Appropriate time for West Point grad Jon Rhattigan’s return to Seahawks: Army-Navy week
Back for the first time in a year, the linebacker would be an Army lieutenant reached up with both hands and tapped the Seahawks’ sign over the doorway, the one from the locker room to the practice field.
“I’M ALL IN.”
This is an appropriate week for Jon Rhattigan to be all in again.
Twelve months after he tore knee ligaments in a game at the Los Angeles Rams, Rhattigan is set to return from Seattle’s physically-unable-to-perform list and get back to being a mainstay on the Seahawks’ special-teams units.
Coach Pete Carroll said Rhattigan’s season debut will come Sunday when Seattle (7-5) hosts the Carolina Panthers (4-8) at Lumen Field.
It’s the first game of the Seahawks’ five-game push through the end of the regular season into the playoffs. They currently hold the NFC’s final playoff spot, and are one game behind San Francisco for the NFC West lead. Seattle hosts the 49ers next Thursday.
“Jonny is ready to go. He is ready to go. We are really excited for Jon to be back in action,” Carroll said.
“We’re counting on Jon to help us.”
This is the third and final week Rhattigan can practice without the Seahawks yet adding him to active roster. Last month the team designated him to return from the physically-unable-to-perform list he’s been on since July. Seattle has to activate its second-year linebacker by Saturday, or the team must put him on injured reserve for the rest of the season.
Finally, for the first time since last Dec. 21, he’s playing.
“It’s great to be back,” he said.
Rhattigan’s return comes during what is annually a big week for him. It’s a big week for any West Point graduate.
It’s Army-Navy week.
The 123rd Army-Navy Game is Saturday in Philadelphia. Rhattigan played in four editions of the college football game like no other.
Graduates of the United States Military Academy at West Point and the U..S. Naval Academy in Annapolis get asked by fellow graduates all the time: “What was your record against Navy (Army)?” That’s especially true for men who played football at West Point and Annapolis.
Rhattigan was 3-1 against Navy. That was after he signed his appointment letter and took his oath of military service weeks out of Neuqua Valley High School in Naperville, Illinois, in the Chicago suburbs.
He is the first West Point graduate to play for the Seahawks; former Navy quarterback Keenan Reynolds played two games as a wide receiver for Seattle in 2018.
Rhattigan got special approval from the Department of the Army to defer his commissioning and service as an active-duty infantry officer. Technically, right now the Army considers Rhattigan to be in the Inactive Ready Reserve for the second of three years. He’s not yet officially a second lieutenant, as all his classmates are.
“After my playing career, whenever that may be, I will still require five years of active duty, or service in some capacity,” he told The News Tribune during his rookie season last year.

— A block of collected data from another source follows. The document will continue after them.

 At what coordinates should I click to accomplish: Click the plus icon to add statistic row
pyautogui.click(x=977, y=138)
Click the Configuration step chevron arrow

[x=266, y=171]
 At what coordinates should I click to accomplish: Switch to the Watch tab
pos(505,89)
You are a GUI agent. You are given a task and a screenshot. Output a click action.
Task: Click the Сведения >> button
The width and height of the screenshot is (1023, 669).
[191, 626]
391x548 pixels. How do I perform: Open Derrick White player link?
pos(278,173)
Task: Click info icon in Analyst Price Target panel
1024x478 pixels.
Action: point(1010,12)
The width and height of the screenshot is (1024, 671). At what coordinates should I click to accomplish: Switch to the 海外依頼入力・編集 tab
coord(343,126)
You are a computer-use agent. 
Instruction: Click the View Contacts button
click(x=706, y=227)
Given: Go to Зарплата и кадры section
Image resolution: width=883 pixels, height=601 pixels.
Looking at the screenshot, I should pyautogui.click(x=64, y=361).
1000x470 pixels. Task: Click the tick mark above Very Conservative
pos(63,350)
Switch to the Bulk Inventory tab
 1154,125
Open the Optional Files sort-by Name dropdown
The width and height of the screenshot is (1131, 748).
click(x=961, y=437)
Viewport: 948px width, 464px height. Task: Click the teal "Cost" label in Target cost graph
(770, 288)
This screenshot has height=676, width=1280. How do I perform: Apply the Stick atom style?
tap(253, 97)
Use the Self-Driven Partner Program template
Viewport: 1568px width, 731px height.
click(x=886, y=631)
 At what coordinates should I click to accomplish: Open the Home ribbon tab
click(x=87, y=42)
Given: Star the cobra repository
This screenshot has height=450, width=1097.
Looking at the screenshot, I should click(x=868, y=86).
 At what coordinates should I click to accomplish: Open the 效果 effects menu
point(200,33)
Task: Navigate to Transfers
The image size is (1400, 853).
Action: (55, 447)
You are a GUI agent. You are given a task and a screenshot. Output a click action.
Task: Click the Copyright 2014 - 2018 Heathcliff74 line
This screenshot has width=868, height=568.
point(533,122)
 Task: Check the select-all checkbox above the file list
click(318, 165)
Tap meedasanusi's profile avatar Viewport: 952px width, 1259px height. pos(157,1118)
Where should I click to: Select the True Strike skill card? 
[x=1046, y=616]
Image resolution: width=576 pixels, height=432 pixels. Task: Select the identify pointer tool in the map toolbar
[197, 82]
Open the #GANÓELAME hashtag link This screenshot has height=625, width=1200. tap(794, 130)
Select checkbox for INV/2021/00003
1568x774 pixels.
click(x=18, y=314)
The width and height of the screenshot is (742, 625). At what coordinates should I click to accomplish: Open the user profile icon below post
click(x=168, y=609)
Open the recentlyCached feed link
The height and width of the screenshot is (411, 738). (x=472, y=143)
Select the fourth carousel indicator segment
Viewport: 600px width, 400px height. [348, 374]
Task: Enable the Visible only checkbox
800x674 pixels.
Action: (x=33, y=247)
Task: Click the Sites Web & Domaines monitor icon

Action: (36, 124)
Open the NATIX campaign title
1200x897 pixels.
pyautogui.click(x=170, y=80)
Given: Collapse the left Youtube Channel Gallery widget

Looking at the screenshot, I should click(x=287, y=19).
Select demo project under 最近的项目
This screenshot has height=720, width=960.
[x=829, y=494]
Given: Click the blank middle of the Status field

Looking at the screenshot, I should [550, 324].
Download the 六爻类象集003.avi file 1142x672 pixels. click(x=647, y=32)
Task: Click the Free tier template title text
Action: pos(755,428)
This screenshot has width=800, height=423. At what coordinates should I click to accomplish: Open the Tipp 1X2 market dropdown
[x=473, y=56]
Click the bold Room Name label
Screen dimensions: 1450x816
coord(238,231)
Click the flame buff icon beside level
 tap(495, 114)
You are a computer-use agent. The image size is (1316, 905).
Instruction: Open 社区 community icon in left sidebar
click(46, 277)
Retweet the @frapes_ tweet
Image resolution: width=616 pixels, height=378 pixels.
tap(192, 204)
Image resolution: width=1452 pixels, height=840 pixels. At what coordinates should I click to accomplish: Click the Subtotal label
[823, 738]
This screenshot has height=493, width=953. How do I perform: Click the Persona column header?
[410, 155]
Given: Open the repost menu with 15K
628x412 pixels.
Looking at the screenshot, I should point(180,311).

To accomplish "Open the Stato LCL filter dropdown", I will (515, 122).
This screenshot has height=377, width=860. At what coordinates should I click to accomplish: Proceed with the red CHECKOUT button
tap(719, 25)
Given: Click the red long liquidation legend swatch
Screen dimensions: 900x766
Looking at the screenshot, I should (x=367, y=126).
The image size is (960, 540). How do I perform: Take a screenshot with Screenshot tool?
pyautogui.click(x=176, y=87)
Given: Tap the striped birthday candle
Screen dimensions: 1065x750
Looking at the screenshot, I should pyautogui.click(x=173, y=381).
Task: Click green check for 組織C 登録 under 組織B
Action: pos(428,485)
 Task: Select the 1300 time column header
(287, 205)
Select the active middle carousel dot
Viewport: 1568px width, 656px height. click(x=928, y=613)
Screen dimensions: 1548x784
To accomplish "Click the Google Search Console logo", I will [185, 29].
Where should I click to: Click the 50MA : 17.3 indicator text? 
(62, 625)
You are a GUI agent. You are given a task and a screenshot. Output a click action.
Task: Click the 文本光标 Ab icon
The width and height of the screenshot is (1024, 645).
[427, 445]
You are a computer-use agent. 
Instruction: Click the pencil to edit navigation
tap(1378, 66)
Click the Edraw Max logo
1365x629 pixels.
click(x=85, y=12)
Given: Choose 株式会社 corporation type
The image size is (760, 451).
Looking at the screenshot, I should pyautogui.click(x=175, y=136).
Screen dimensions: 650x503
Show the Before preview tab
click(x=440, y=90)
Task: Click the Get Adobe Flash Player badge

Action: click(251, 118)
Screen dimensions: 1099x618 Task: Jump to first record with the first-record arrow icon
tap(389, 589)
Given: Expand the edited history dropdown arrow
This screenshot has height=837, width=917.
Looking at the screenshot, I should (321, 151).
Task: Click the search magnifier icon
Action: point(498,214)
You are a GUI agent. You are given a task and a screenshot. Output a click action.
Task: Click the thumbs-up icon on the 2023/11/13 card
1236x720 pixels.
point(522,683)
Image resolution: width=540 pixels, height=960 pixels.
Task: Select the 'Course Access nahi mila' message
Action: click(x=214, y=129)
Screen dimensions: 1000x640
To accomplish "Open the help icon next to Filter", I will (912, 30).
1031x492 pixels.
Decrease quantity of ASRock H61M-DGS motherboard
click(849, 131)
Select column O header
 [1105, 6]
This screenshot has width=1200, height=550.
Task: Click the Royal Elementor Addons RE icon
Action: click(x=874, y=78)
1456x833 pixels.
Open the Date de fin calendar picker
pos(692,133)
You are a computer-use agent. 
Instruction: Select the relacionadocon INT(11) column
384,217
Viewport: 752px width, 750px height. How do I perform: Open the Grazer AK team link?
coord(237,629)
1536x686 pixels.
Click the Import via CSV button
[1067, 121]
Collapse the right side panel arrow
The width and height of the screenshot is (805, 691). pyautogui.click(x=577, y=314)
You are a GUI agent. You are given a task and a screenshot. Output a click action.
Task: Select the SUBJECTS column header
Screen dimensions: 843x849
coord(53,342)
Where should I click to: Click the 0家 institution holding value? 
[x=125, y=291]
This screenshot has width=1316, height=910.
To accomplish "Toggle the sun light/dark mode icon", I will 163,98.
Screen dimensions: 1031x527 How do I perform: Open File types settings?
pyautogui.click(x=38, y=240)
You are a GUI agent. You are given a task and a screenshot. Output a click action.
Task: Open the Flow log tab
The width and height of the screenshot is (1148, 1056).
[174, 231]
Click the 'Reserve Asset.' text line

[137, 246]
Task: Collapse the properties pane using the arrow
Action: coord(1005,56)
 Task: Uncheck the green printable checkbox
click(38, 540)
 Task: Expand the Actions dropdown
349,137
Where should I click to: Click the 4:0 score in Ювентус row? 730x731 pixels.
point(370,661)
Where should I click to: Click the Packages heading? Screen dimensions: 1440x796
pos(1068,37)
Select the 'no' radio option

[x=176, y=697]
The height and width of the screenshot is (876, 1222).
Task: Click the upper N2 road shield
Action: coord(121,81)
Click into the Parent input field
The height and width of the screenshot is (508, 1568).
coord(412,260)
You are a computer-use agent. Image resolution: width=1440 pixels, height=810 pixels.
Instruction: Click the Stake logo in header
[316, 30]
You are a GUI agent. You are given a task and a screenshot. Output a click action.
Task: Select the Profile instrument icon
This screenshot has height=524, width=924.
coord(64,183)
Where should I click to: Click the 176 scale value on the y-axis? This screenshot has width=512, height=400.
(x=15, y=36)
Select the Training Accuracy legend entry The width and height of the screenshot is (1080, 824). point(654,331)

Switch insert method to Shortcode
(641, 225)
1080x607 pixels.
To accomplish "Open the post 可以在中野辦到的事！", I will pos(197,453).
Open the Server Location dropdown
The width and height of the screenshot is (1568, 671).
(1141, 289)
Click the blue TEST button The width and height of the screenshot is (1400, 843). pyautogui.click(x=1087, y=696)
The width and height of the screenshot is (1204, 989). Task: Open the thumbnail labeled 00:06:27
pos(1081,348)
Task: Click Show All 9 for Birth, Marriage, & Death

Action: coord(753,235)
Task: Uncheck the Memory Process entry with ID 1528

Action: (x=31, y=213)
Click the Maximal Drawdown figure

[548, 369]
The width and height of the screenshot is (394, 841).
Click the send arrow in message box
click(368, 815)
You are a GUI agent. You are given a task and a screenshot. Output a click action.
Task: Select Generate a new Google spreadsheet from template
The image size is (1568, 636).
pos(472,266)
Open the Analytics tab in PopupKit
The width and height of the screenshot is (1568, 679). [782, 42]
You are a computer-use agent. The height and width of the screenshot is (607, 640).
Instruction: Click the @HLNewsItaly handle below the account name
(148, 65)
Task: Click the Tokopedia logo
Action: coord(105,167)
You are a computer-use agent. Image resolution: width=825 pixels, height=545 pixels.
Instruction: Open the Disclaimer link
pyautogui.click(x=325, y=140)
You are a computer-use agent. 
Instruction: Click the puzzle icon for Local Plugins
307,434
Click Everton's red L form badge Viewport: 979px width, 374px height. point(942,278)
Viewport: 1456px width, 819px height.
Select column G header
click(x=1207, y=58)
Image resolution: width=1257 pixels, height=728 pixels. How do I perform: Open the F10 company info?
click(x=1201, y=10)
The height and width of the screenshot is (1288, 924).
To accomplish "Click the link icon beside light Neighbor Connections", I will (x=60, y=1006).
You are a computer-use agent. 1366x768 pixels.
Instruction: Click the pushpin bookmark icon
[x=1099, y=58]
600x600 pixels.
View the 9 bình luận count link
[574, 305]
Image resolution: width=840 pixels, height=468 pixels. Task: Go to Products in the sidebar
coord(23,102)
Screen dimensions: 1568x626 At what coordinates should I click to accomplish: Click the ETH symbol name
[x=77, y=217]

His injury came in the open field on a kickoff early in the second half of the Seahawks’ loss at the Rams in a Dec. 2021 game rescheduled by Los Angeles’ COVID-19 cases to a Tuesday. It came on what many players around the league have said is a exceedingly slick artificial playing surface at SoFi Stadium. Multiple NFL players have sustained major knee and leg injuries on that field since the palatial stadium opened a few years ago.
The Seahawks could have released Rhattigan after his rookie season; his rookie free-agent contract was only for 2021. But Carroll and his coaching staff love Rhattigan’s grit, his background and his relentlessness on Seattle’s kick-coverage and return teams.
While he was still in knee rehab the team gave him a new contract for 2022 worth $825,000 — dang good lieutenant pay — and basically put him on layaway for the first three months of this season.
Seattle’s medical and training staffs are known to be conservative in their processes for major injuries, sometimes to the frustration of the player and coaches. Yet Rhattigan said he appreciated the methodical approach the Seahawks’ medical staff took to his rehabilitation from reconstructive knee surgery last December.
With the exception of some weeks with his parents in their new home in Florida, he spent almost the entire offseason around team headquarters. He was inside its training room, grinding through seemingly endless exercises and mobility tests for his repaired knee.
It worked. Rhattigan is back for the Seahawks’ most important games this season.
“He’s looked great. He’s really been fast,” Carroll said. “And the process must have been on point, because the day that he came back a couple of weeks ago, he was going.
“He could go, and he hasn’t backed off one step the whole time.”